First comes a prenup, then comes marriage
If you are like most of our Las Vegas readers, you probably believe that only wealthy people sign prenuptial agreements prior to marriage, and that they are therefore not important for the average middle-class Nevada resident. However, that may not be the case. There are many other situations in which a prenuptial agreement, or prenup, can come in extremely handy.
For example, if either spouse has a child from a previous relationship, a prenuptial agreement can protect any assets or accounts that the parent has designated for the child’s future. Similarly, a spouse with a family business can use a prenup to protect that business in the event of a divorce. People who are the beneficiaries of trust accounts may also want to create a prenup in order to ensure that the trust remains in their name only.

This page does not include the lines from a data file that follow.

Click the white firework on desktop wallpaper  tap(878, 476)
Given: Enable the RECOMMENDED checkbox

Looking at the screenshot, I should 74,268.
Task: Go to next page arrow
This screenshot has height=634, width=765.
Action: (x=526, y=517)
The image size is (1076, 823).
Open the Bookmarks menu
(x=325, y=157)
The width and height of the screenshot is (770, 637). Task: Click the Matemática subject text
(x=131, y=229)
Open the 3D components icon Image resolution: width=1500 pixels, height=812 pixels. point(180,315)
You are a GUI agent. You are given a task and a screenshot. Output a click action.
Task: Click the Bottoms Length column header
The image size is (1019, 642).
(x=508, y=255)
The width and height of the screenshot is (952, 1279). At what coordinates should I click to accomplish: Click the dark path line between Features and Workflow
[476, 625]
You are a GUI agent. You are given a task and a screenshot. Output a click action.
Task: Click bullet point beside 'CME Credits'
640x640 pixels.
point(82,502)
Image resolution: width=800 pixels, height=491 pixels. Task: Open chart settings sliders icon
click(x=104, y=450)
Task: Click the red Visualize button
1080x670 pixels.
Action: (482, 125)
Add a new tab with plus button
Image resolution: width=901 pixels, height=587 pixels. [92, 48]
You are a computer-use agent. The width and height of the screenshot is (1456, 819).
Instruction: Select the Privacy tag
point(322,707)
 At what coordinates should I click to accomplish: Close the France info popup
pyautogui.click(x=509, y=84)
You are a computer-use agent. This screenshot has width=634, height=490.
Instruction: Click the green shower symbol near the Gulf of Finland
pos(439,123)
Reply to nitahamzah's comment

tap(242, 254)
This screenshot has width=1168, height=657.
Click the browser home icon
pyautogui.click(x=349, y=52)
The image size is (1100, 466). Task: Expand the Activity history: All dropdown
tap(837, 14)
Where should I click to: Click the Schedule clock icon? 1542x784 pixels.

The primary objective of a prenup is to determine and dictate how a couple will divide their assets and earnings if the marriage should end, thereby making the divorce process much less complicated and costly. But there are many other benefits of signing an agreement. For example, it will force the couple to be completely honest about their finances, avoiding any possibility of fraud.
So when should you create your prenup? Most family law attorneys advise couples to start the discussion long before their wedding day, to ensure that it does not raise any major issues. When you are working to create your prenup, it is best to be open, honest and fair, all of which are qualities that will serve you well throughout the negotiations as well as the marriage that follows.